┌────────

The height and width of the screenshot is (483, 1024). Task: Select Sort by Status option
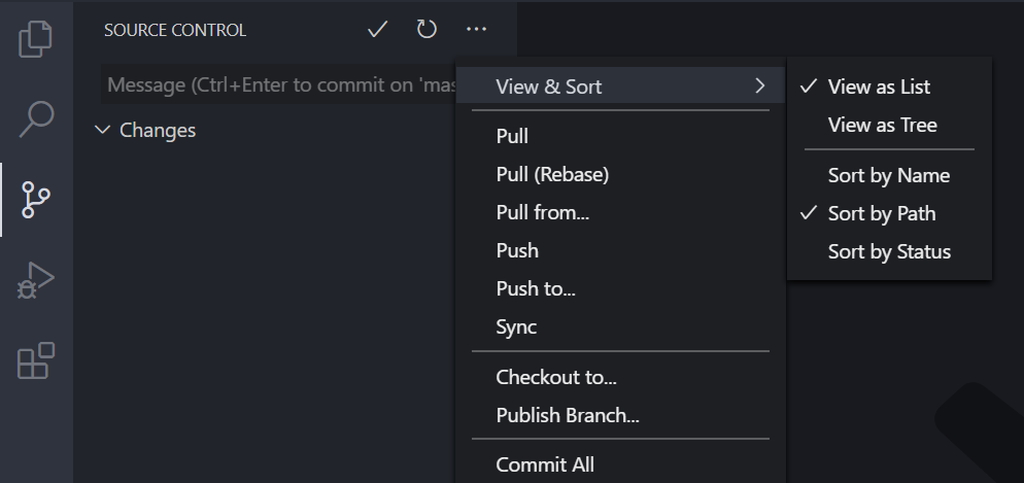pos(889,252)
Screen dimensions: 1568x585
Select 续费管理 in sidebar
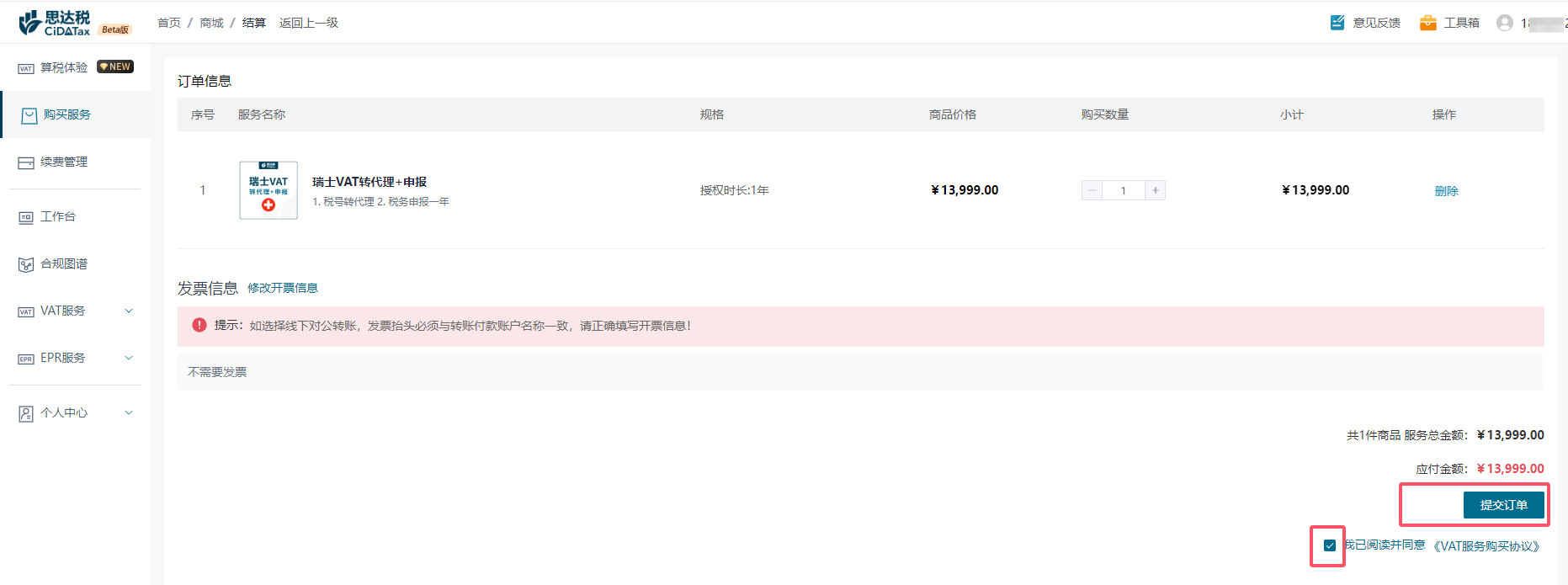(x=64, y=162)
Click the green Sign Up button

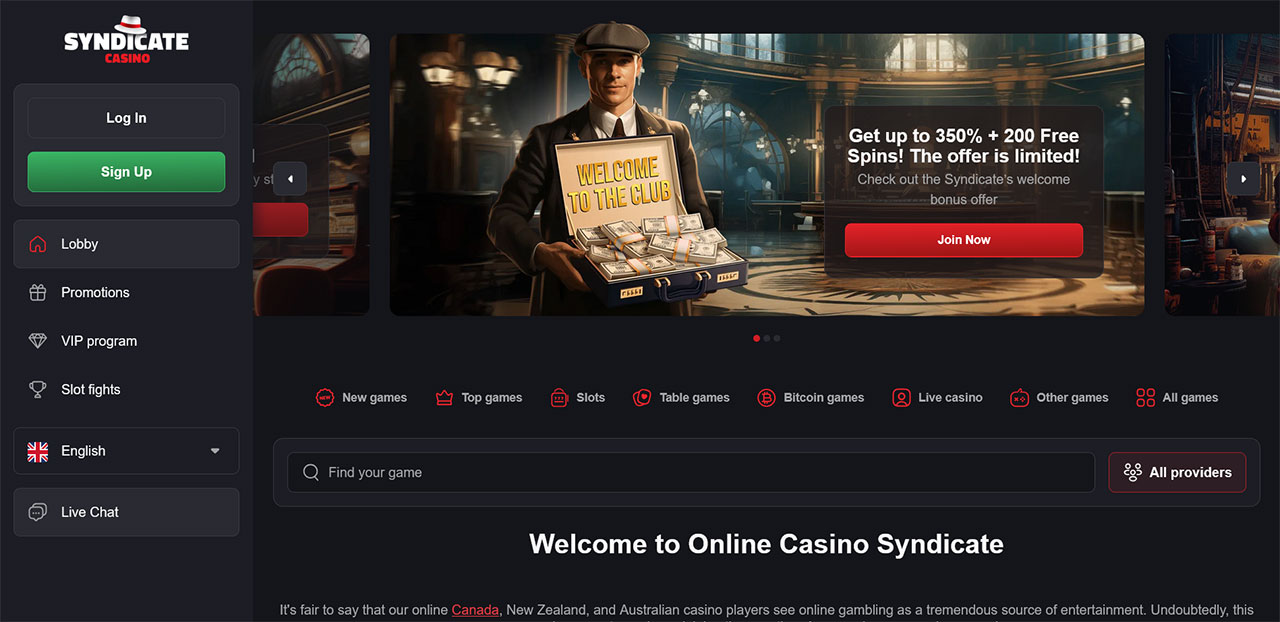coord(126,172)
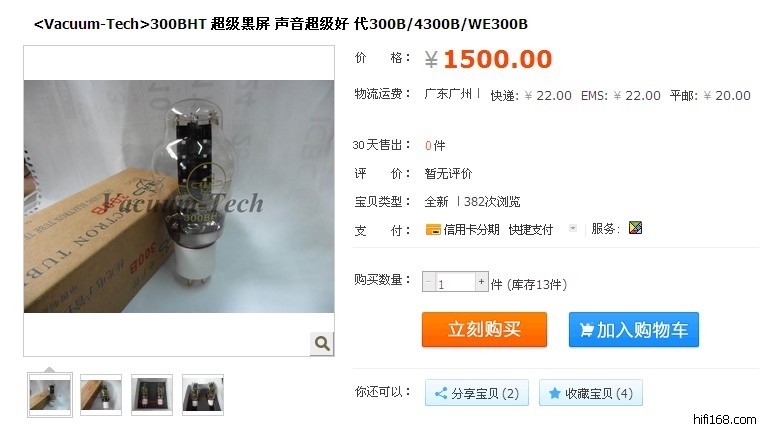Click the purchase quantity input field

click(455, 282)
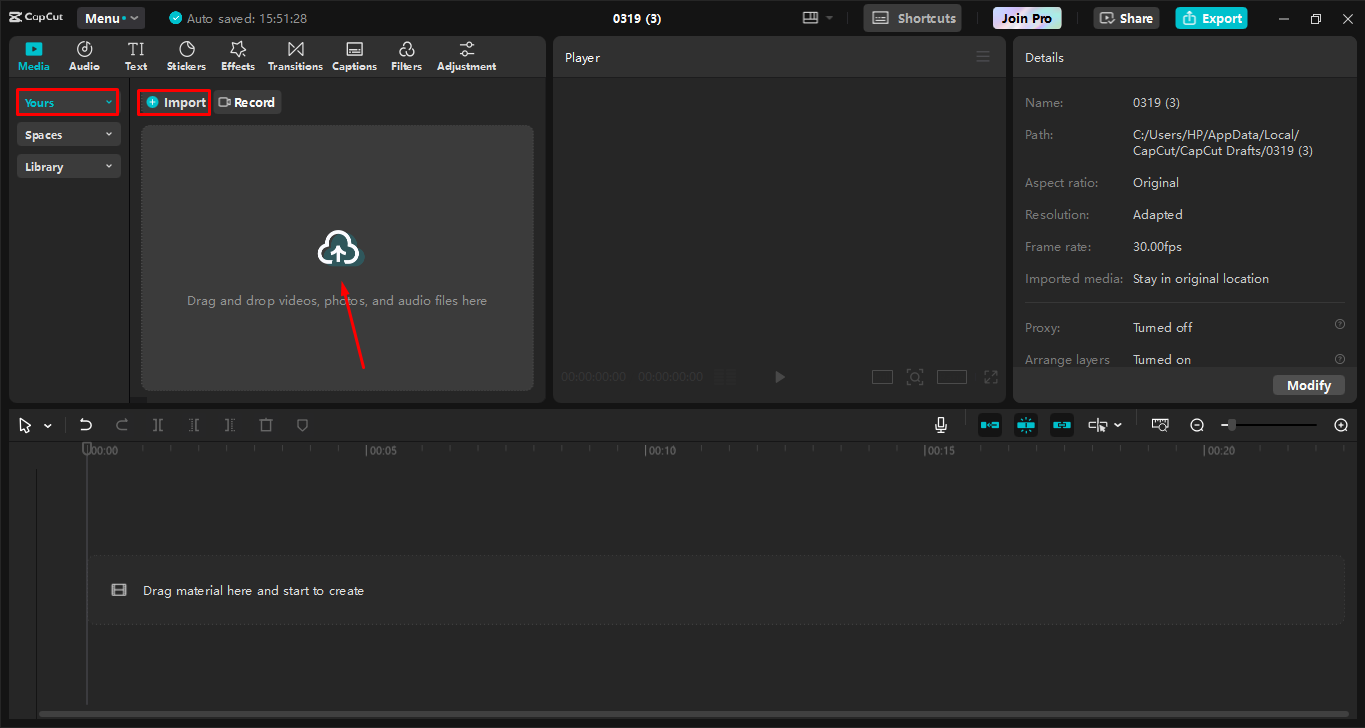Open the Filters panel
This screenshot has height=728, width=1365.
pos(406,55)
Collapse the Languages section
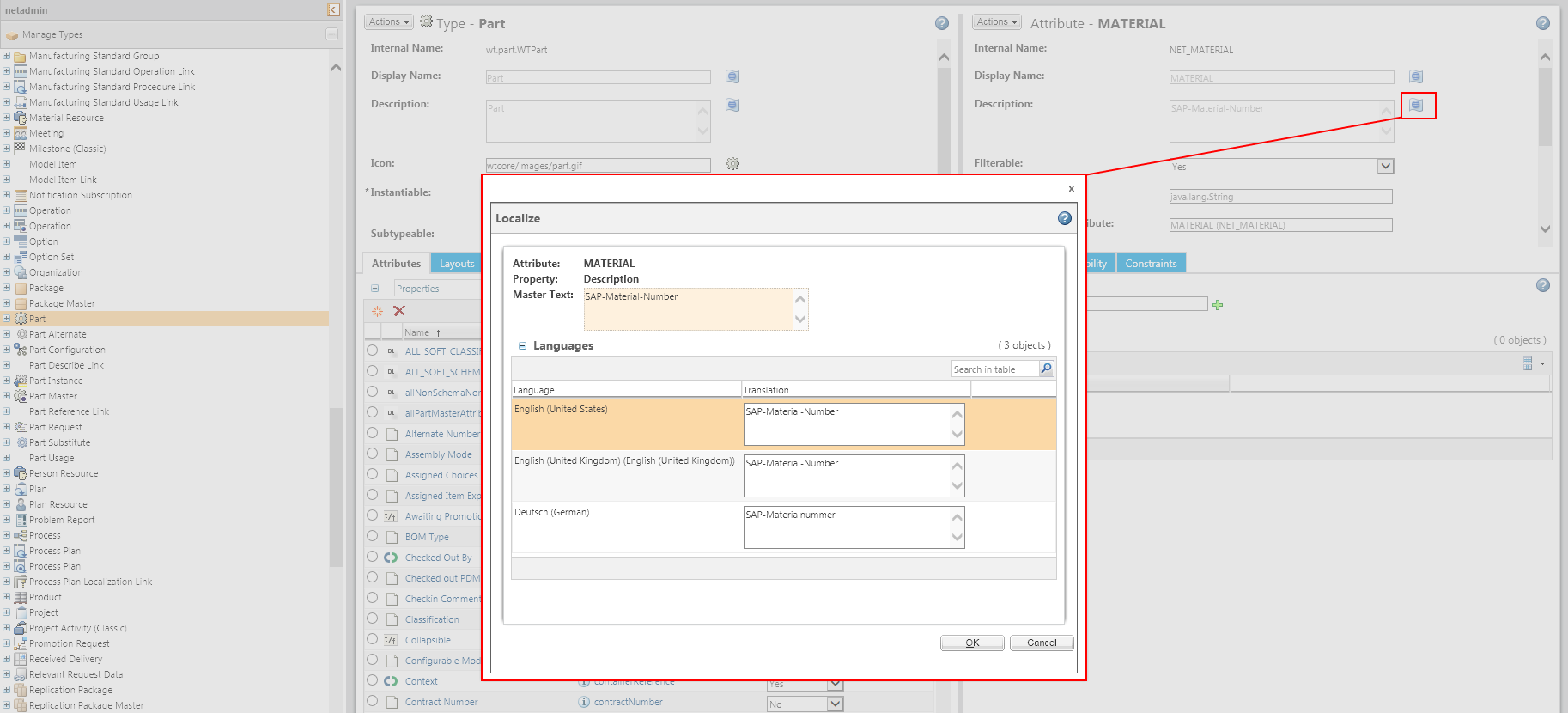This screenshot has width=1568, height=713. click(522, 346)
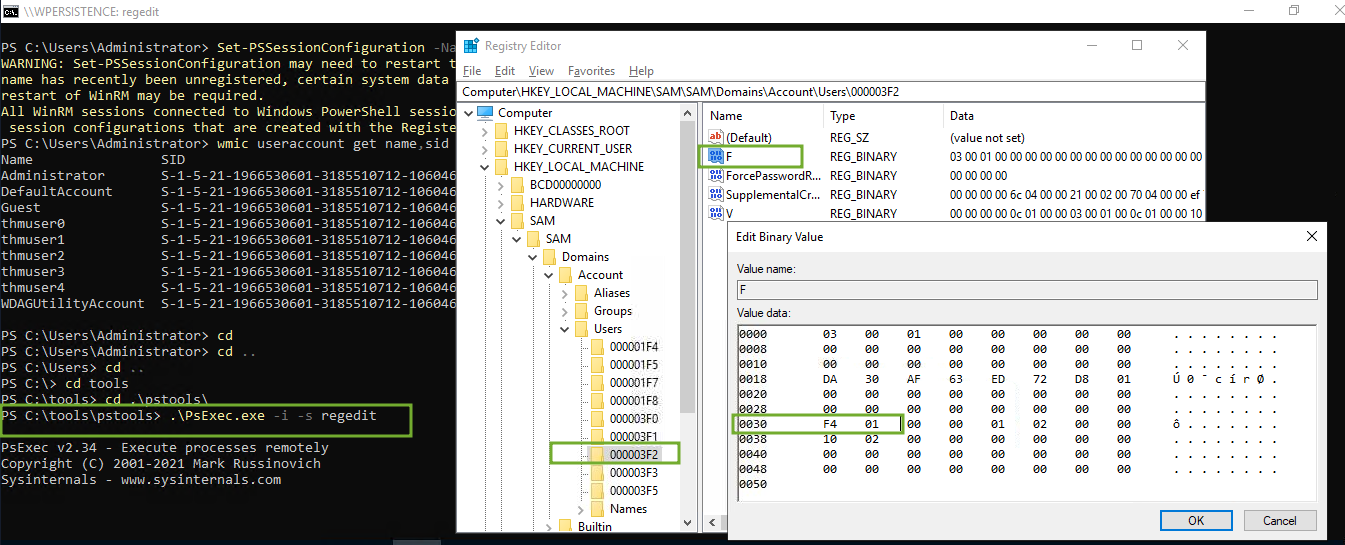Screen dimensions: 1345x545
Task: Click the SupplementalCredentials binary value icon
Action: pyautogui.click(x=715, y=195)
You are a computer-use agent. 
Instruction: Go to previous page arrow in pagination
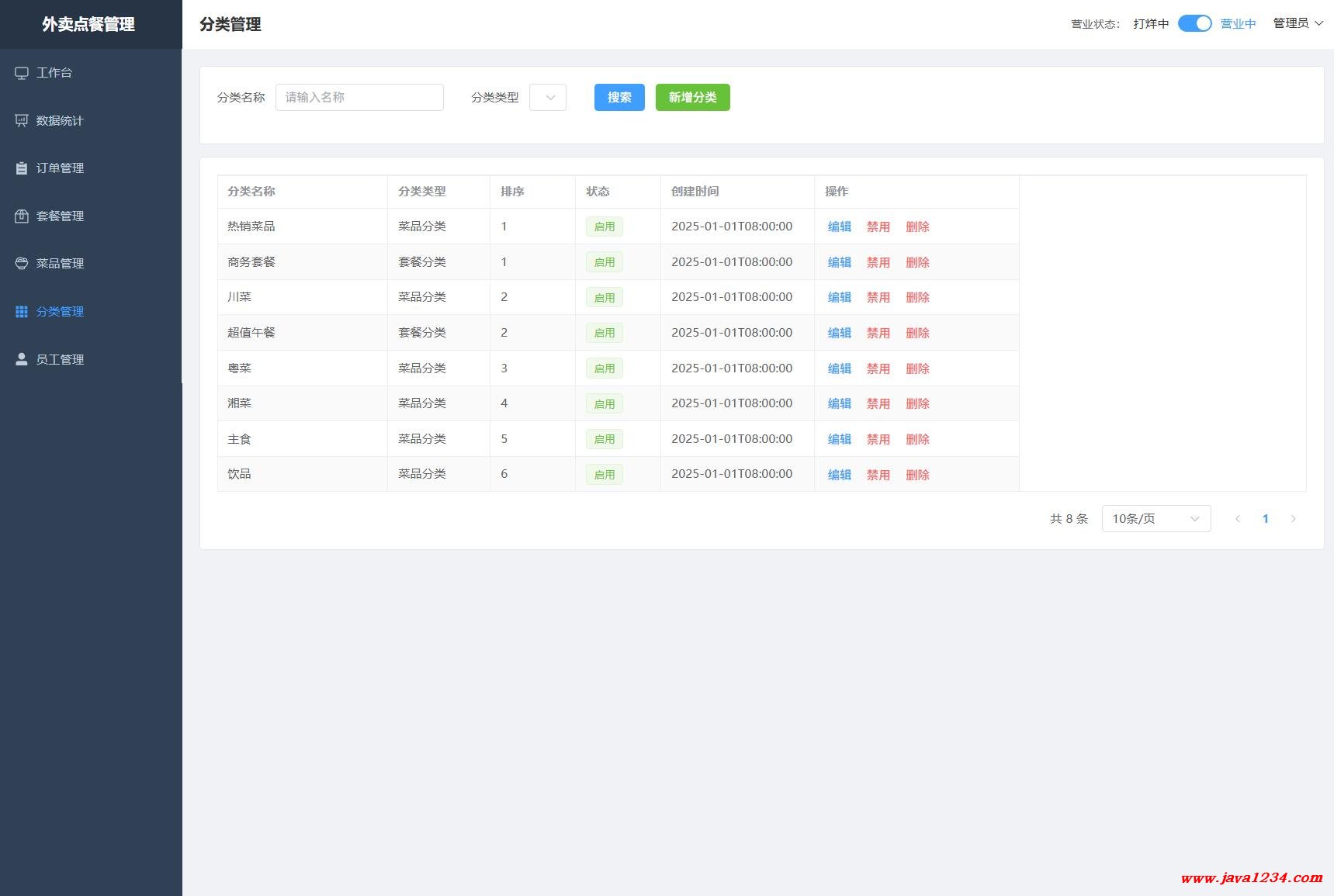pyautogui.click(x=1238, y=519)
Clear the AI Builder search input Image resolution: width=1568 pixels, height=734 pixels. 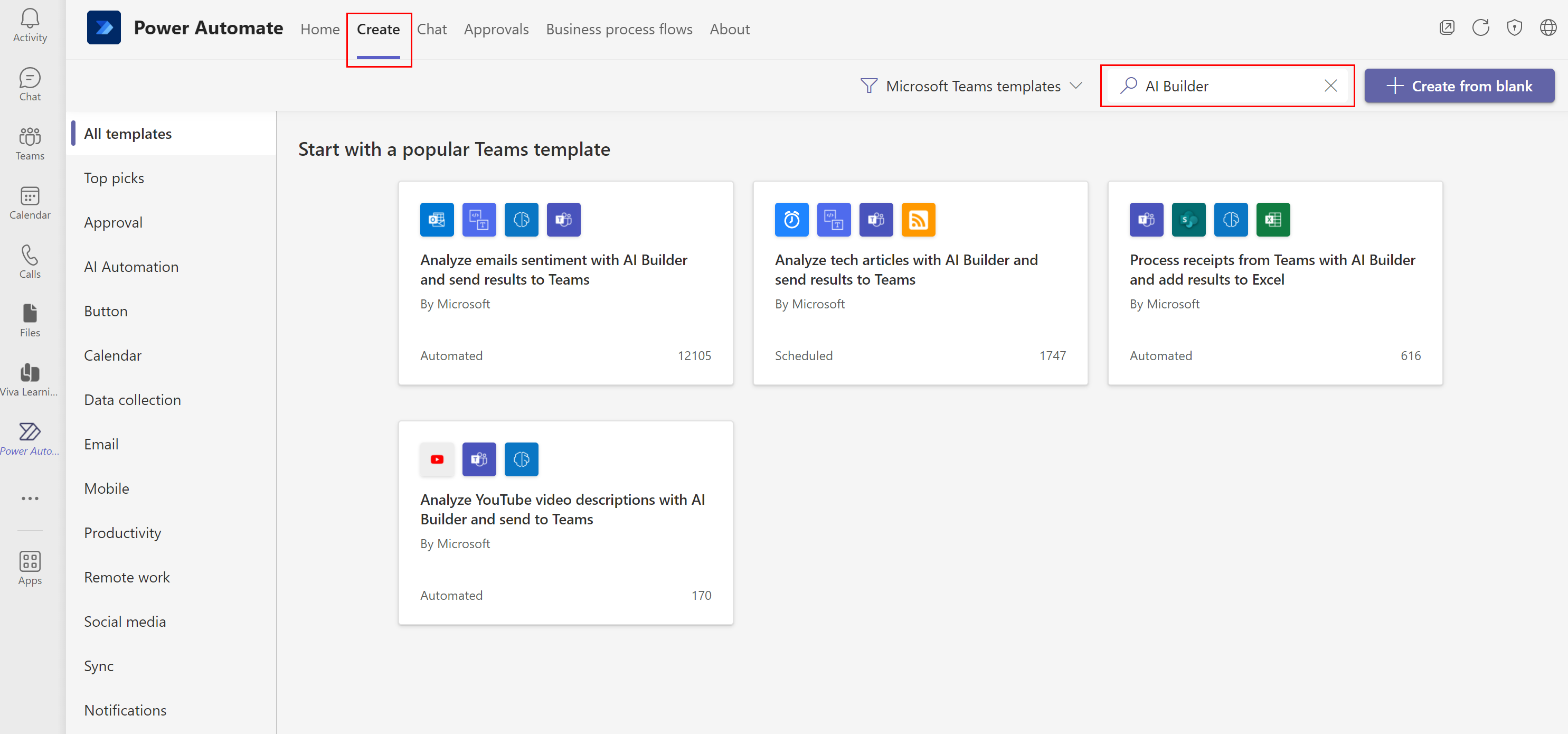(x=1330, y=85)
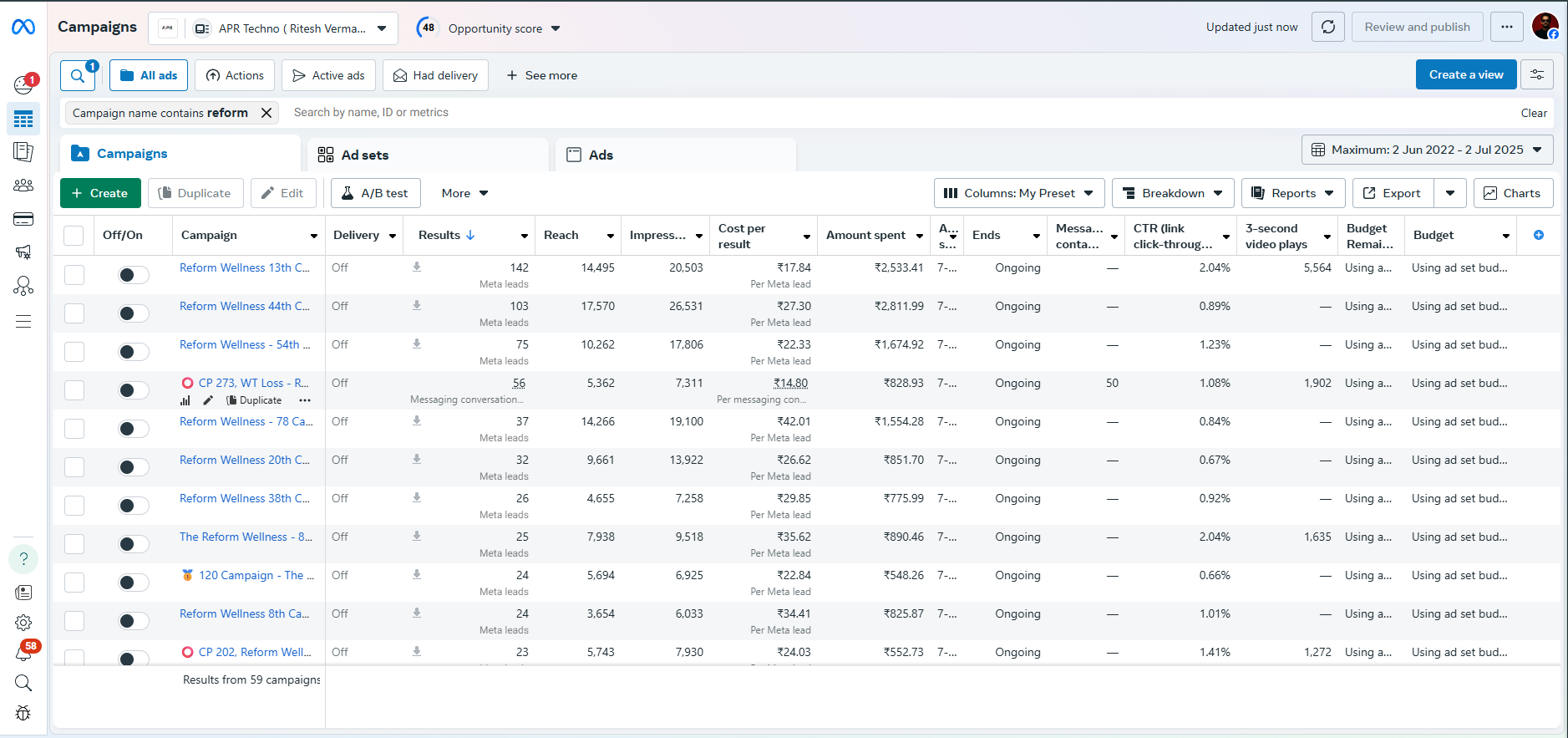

└────────

• Exercise instructions:
In the data above, the stretch from the line with "Collapse the Languages section" through the line with "You are a computer-use agent." is to be returned exactly, minus any pictures.

• Solution:
Collapse the Languages section
This screenshot has width=1568, height=713. click(522, 346)
Screen dimensions: 1345x545
Task: Click the SupplementalCredentials binary value icon
Action: pyautogui.click(x=715, y=195)
You are a computer-use agent. 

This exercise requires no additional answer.